**REQUEST:** How many lines in the records below contain the string "section"? Reply with the number only.

**RECORDS SUPPLIED:**
-- Begin --
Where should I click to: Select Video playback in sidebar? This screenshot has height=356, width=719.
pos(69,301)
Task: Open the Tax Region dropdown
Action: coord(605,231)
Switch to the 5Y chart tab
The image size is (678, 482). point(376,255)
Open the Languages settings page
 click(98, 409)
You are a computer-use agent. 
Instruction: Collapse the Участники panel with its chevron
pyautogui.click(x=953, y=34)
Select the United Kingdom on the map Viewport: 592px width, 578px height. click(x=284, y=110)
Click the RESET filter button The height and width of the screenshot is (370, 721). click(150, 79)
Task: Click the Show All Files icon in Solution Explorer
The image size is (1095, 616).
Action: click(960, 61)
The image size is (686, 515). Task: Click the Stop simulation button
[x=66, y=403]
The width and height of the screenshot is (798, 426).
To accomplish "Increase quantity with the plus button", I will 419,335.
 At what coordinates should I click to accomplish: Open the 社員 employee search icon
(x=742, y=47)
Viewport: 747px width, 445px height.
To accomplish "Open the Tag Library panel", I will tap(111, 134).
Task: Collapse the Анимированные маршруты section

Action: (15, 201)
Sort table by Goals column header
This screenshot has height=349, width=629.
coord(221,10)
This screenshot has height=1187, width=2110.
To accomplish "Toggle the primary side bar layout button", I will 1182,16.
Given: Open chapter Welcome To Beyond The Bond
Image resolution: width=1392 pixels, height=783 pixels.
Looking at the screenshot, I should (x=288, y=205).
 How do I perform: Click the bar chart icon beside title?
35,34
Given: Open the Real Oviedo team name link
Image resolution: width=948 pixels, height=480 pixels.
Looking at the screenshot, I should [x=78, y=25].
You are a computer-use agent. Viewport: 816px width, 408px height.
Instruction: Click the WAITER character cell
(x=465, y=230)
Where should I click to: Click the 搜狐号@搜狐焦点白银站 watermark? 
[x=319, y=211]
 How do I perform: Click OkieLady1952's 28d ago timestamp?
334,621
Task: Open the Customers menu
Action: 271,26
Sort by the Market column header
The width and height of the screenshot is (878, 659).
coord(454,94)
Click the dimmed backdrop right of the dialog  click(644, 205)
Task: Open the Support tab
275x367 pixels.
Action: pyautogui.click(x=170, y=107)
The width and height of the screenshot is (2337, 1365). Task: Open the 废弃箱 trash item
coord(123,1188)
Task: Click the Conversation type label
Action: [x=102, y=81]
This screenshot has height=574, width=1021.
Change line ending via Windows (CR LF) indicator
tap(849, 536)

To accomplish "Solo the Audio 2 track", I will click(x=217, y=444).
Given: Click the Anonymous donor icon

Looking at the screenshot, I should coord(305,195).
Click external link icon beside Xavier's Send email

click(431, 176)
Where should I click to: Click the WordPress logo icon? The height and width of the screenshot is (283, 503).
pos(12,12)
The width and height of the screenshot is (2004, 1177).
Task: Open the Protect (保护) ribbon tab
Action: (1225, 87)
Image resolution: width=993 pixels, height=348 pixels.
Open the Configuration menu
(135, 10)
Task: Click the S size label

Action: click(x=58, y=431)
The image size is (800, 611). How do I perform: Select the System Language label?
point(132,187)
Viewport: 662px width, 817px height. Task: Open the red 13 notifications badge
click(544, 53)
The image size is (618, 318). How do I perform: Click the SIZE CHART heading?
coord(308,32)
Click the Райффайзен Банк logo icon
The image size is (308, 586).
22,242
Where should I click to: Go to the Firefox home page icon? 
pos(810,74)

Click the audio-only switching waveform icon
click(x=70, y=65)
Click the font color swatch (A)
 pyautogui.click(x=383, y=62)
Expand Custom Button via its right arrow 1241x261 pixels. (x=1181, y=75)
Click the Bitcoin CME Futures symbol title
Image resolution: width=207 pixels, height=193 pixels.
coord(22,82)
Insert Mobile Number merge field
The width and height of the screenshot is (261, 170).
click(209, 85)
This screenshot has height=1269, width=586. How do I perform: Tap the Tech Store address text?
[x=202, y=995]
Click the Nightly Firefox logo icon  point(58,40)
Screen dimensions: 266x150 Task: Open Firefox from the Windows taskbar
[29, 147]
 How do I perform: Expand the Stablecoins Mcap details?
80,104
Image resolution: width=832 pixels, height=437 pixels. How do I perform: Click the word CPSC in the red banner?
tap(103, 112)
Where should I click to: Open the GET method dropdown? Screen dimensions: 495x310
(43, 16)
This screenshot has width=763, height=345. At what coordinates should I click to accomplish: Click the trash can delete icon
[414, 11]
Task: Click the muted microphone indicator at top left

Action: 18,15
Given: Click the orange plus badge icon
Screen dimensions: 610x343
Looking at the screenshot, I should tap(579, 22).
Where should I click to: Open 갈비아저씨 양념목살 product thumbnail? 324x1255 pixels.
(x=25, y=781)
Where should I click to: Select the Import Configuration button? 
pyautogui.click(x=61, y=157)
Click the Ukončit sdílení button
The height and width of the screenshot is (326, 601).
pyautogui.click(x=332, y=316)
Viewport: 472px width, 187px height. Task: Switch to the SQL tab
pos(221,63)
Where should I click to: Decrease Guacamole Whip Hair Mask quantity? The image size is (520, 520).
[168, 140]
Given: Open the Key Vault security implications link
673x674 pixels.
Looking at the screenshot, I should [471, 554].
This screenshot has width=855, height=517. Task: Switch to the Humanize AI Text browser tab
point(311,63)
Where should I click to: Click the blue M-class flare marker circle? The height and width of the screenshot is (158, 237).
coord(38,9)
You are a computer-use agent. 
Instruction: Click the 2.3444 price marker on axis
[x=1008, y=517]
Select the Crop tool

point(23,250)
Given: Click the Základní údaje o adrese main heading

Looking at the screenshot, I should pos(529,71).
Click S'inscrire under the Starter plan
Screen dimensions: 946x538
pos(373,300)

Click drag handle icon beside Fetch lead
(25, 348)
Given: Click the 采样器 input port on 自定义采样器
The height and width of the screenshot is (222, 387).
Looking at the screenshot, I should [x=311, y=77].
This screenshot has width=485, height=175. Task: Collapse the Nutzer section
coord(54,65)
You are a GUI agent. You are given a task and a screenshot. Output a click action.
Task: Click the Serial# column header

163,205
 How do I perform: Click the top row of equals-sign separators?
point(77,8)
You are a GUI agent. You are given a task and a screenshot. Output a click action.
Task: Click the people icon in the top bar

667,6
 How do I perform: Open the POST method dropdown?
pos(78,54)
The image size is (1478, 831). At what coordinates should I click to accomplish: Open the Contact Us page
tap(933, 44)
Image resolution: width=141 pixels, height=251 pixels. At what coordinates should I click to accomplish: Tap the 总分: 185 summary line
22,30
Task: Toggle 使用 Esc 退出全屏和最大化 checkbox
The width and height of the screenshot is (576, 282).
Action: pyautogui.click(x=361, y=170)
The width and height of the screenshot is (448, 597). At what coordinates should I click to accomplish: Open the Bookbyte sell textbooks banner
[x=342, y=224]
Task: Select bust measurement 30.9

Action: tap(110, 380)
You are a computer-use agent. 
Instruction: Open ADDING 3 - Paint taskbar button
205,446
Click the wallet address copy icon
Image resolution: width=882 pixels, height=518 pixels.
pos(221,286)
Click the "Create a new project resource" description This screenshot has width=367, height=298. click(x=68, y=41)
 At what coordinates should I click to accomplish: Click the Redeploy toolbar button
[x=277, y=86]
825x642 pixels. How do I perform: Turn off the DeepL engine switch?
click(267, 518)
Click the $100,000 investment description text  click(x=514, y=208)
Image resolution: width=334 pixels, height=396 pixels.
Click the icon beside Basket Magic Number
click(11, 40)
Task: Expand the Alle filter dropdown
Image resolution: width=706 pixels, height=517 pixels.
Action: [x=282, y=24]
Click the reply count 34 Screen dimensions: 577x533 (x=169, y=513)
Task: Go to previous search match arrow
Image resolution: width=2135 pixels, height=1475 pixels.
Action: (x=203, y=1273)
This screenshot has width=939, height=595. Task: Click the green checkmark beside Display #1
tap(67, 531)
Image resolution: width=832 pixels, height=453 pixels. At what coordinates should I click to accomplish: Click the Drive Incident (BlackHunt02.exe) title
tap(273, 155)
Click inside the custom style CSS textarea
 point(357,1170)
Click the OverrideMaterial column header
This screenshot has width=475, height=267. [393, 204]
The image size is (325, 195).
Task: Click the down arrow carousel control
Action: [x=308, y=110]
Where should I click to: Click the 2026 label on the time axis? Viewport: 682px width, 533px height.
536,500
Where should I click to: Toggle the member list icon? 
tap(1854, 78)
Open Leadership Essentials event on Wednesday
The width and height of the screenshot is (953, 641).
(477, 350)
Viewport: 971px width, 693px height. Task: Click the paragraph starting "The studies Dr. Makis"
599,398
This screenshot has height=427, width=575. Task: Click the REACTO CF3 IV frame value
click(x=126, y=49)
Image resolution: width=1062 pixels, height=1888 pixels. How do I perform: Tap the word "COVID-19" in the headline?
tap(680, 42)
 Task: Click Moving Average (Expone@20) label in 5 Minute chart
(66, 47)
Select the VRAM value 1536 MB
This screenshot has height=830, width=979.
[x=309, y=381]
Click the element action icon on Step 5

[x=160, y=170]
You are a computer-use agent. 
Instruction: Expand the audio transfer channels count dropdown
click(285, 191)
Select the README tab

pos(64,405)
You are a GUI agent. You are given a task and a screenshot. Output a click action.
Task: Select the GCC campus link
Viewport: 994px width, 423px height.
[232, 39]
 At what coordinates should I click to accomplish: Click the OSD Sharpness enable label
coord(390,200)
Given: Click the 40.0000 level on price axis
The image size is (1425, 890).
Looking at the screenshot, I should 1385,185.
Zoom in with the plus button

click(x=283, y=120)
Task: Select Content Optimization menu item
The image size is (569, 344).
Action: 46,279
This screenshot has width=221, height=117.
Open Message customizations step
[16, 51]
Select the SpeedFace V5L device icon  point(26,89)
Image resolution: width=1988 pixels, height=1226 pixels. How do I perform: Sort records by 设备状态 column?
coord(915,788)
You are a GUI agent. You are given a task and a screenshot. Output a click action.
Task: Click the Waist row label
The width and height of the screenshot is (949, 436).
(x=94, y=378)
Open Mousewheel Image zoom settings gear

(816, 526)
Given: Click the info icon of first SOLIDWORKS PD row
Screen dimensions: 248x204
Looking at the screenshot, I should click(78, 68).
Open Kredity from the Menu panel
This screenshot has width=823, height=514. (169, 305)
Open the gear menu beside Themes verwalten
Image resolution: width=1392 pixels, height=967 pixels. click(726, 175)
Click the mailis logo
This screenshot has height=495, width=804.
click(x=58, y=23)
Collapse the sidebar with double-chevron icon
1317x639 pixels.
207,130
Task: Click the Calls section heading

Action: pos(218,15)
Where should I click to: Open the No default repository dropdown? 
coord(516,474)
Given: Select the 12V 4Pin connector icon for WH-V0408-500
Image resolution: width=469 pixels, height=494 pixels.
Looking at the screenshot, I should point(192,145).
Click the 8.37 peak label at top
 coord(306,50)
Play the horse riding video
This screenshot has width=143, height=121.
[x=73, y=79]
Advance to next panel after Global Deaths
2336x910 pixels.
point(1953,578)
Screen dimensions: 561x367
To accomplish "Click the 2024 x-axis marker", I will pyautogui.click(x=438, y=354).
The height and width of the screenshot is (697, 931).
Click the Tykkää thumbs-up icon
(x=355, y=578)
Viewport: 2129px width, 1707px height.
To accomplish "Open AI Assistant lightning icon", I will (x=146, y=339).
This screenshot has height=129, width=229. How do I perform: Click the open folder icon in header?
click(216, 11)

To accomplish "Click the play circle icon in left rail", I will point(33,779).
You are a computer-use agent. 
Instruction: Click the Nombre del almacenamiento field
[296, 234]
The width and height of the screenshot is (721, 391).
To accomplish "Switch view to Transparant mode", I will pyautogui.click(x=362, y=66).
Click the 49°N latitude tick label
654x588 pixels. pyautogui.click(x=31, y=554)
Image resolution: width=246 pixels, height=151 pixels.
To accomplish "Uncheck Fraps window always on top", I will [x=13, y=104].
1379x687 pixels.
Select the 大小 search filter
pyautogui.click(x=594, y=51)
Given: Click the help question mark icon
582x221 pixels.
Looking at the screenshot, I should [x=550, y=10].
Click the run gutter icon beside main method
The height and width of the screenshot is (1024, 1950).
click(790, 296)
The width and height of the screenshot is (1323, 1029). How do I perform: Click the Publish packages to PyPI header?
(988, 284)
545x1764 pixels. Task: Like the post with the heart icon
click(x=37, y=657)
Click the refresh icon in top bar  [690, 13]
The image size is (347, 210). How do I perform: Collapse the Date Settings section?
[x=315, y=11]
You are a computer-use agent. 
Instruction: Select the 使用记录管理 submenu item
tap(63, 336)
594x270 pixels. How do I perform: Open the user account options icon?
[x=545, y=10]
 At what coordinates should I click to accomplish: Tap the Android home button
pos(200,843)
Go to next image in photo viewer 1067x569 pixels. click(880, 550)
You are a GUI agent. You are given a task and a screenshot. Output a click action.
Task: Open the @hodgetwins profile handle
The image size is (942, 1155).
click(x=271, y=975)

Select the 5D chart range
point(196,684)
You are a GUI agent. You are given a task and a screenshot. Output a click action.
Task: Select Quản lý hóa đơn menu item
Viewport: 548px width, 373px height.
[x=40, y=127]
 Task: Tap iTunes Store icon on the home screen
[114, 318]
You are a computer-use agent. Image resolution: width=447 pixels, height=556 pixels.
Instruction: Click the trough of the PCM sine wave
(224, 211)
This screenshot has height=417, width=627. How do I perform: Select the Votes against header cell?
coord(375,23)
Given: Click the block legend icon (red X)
-- End --
**WRITTEN RESPONSE:** 4